[Stored data entries]
== Segment start ==
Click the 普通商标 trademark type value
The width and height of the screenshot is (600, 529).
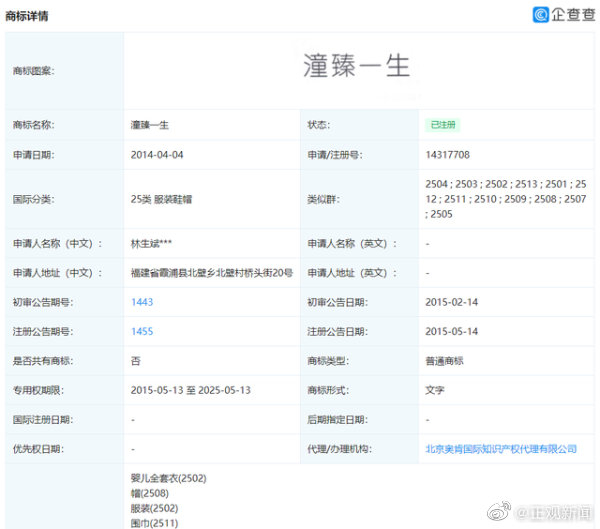445,361
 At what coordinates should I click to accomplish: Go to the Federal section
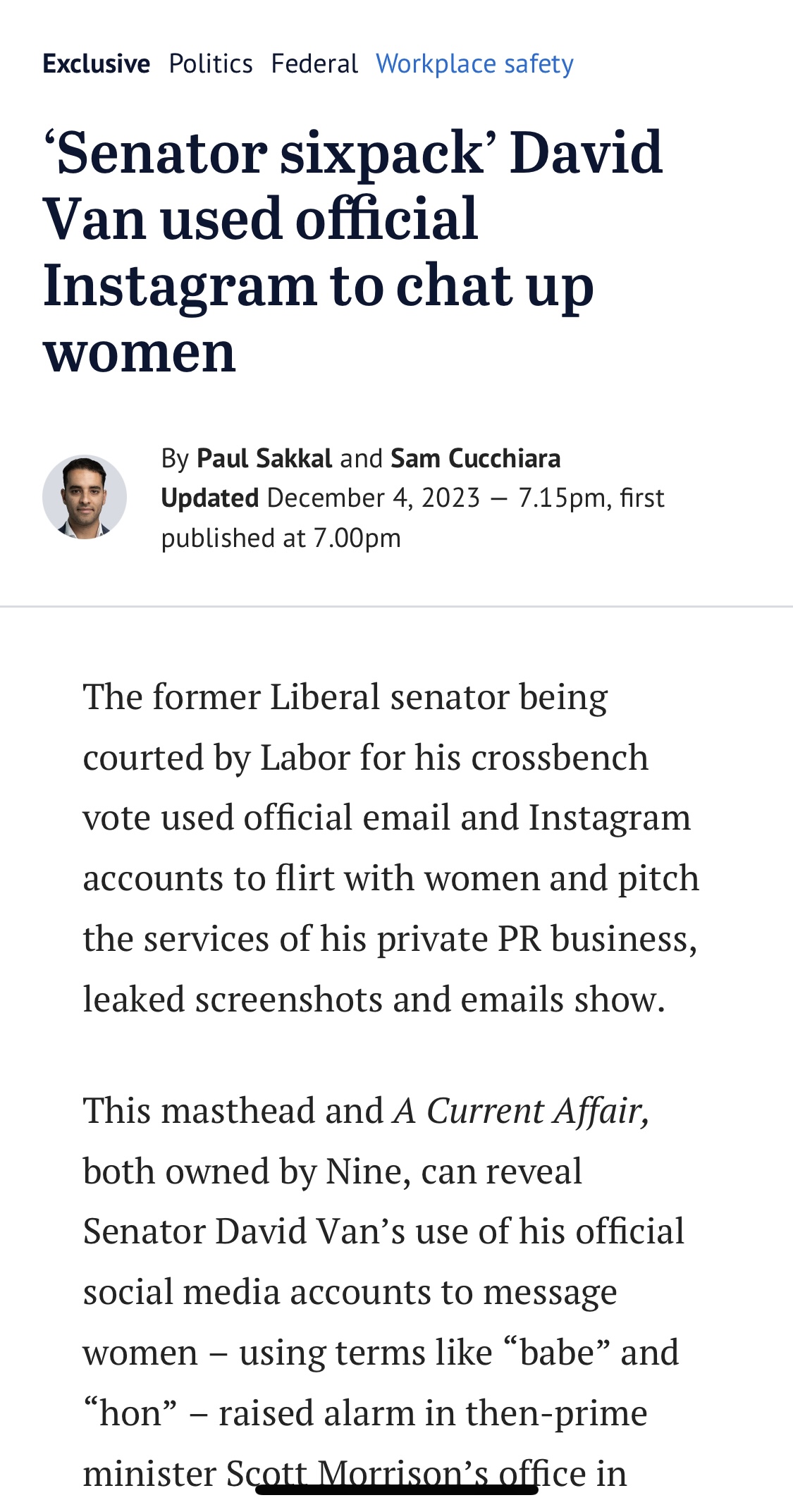(x=314, y=64)
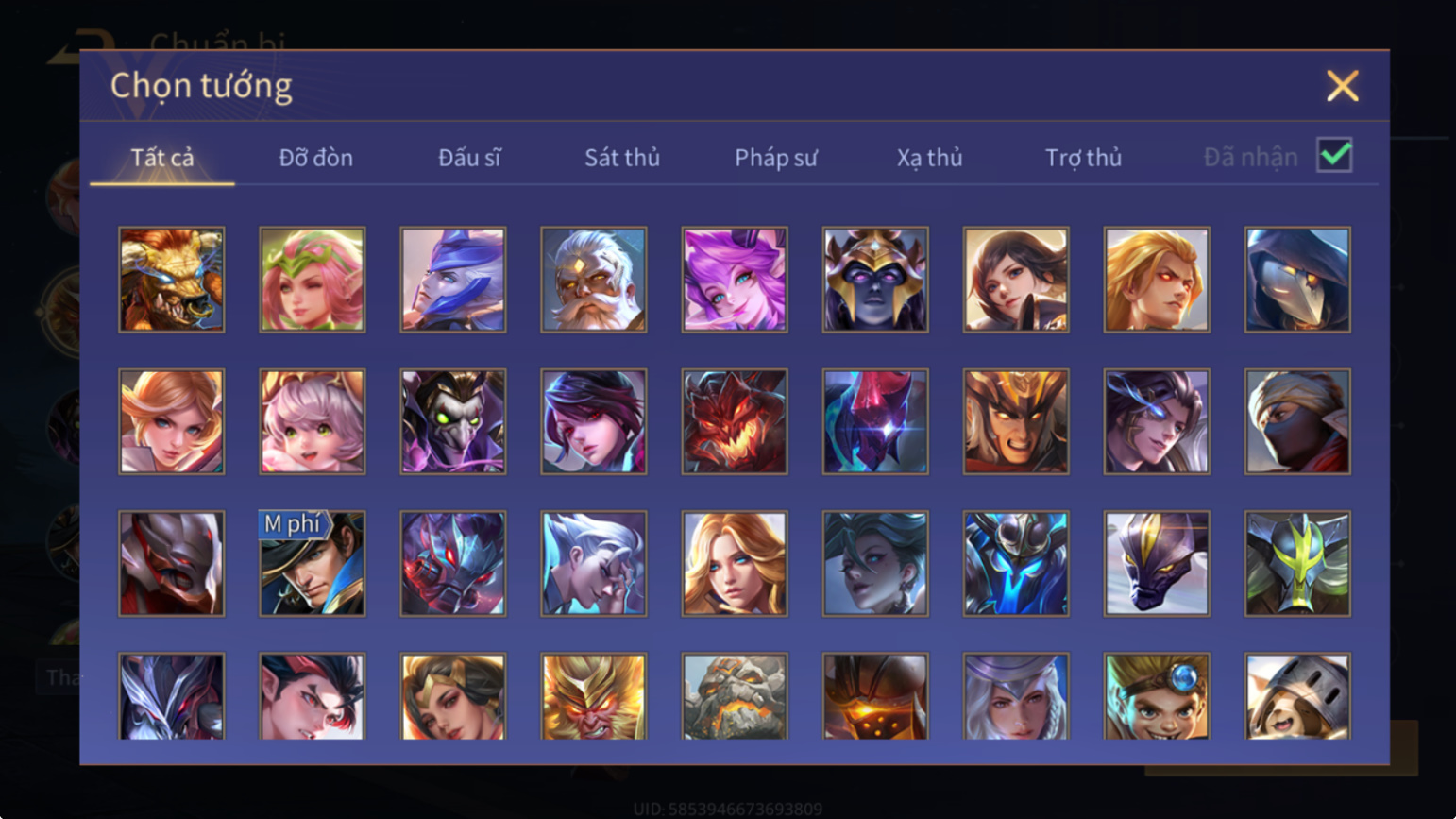Image resolution: width=1456 pixels, height=819 pixels.
Task: Select the golden bull hero portrait
Action: pyautogui.click(x=172, y=280)
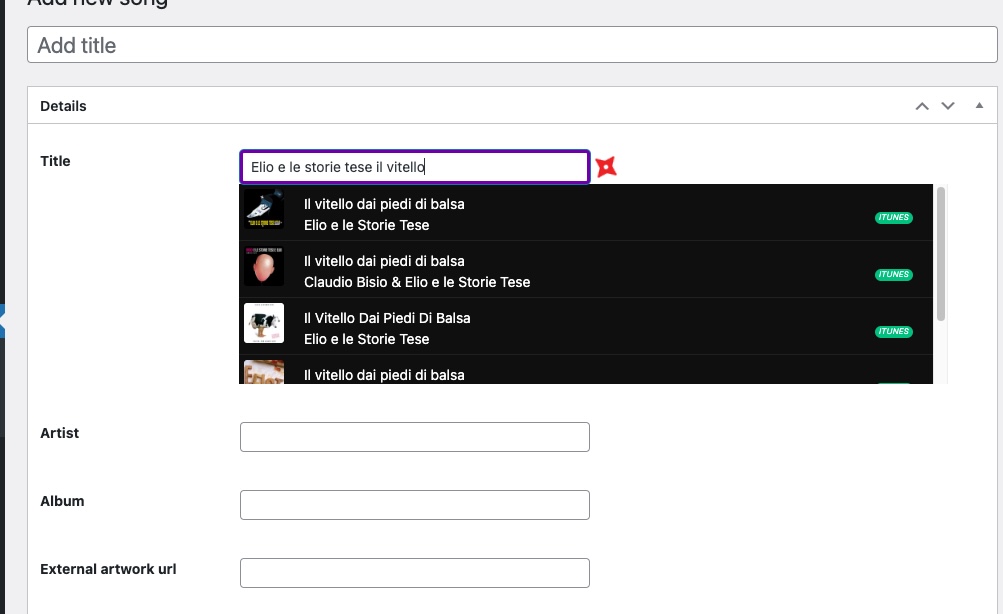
== Segment end ==
◆ Your objective ◆
Your task is to retype the lines running from the one that contains "At what coordinates" through the end of the records, and nothing else. Pictures are not part of the copy.

◆ Exercise answer ◆
 At what coordinates should I click to accomplish: Go to the Federal section
(x=314, y=64)
Image resolution: width=1456 pixels, height=819 pixels.
Task: Select the golden bull hero portrait
Action: pyautogui.click(x=172, y=280)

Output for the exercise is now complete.